MapReduce is a software framework that is ideal for big data because it enables developers to write programs that can process massive amounts of unstructured data in parallel across a distributed group of processors.
The map function for big data
The map function has been a part of many functional programming languages for years. Map has been reinvigorated as a core technology for processing lists of data elements.
Operators in functional languages do not modify the structure of the data; they create new data structures as their output. The original data itself is unmodified as well. So you can use the map function with impunity because it will not harm your precious stored data.
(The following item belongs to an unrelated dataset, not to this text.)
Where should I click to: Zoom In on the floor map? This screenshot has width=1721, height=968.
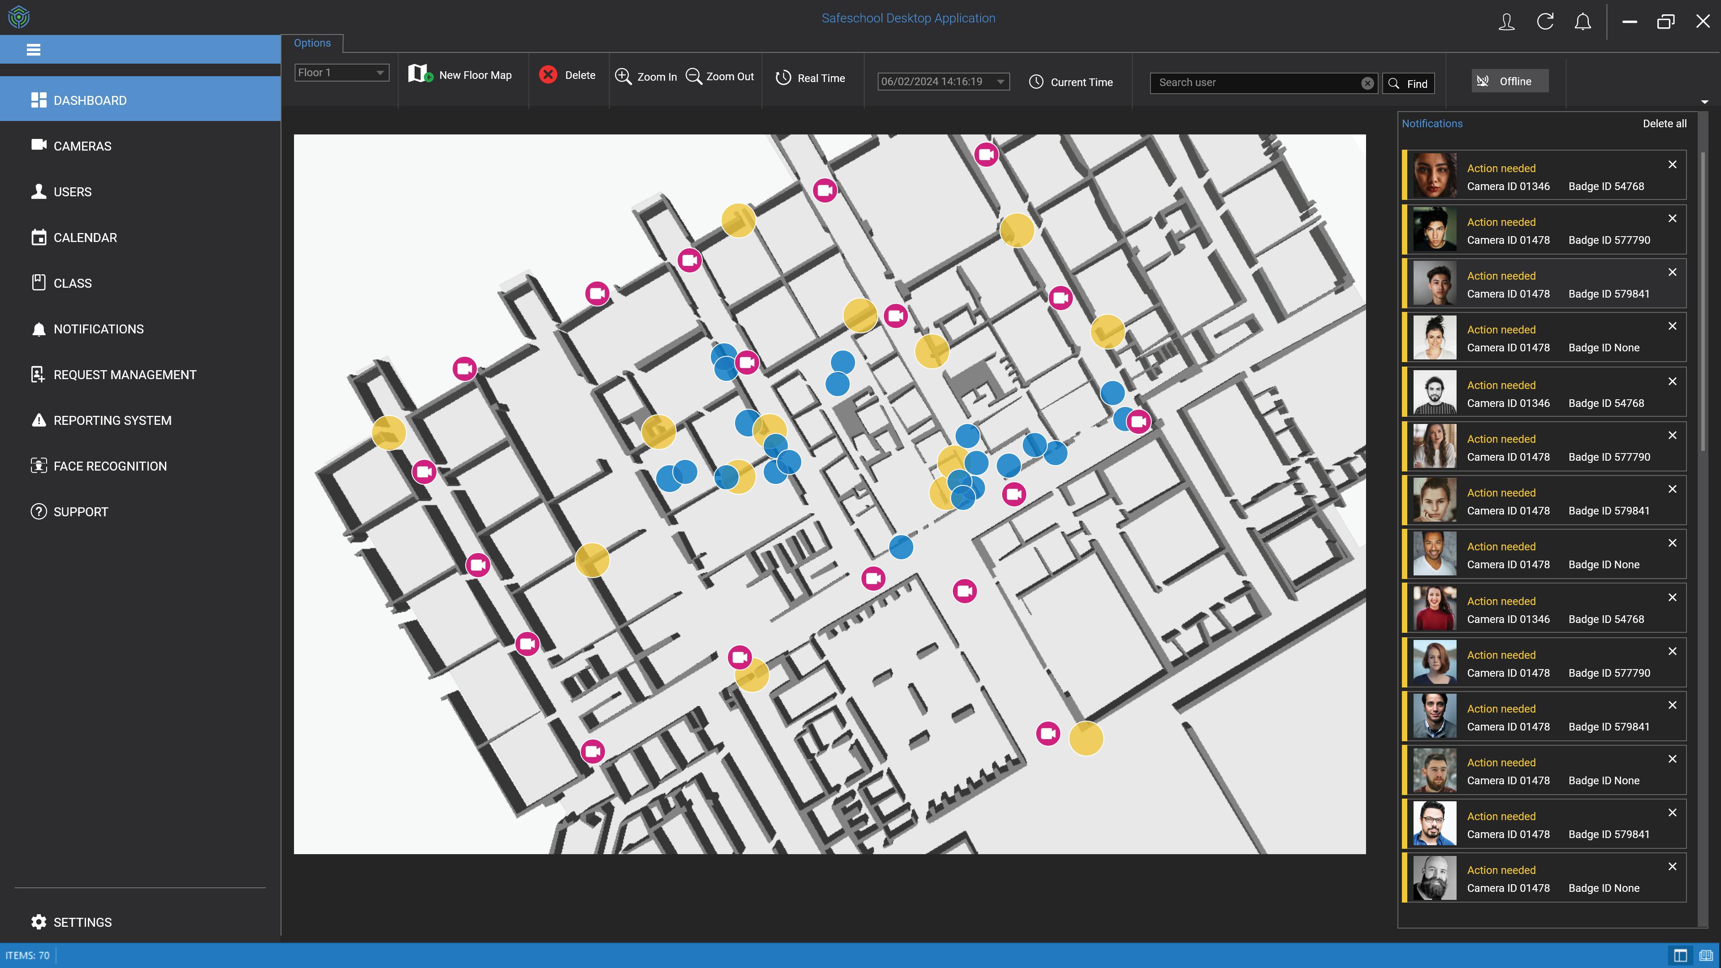click(x=623, y=76)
Another advantage to functional programming is not having to expressly manage the movement or flow of the data. This absolves the programmer from explicitly managing the data output and placement. Finally, the order of the operations on the data is not prescribed.
One way to accomplish the solution is to identify the input data and create a list:
mylist = ("all counties in the us that participated in the most recent general election")
Create the function howManyPeople using the map function. This selects only the counties with more than 50,000 people:
map howManyPeople (mylist) = [ howManyPeople "county 1"; howManyPeople "county 2"; howManyPeople "county 3"; howManyPeople "county 4"; . . . ]
Now produce a new output list of all the counties with populations greater than 50,000:
(no, county 1; yes, county 2; no, county 3; yes, county 4; ?, county nnn)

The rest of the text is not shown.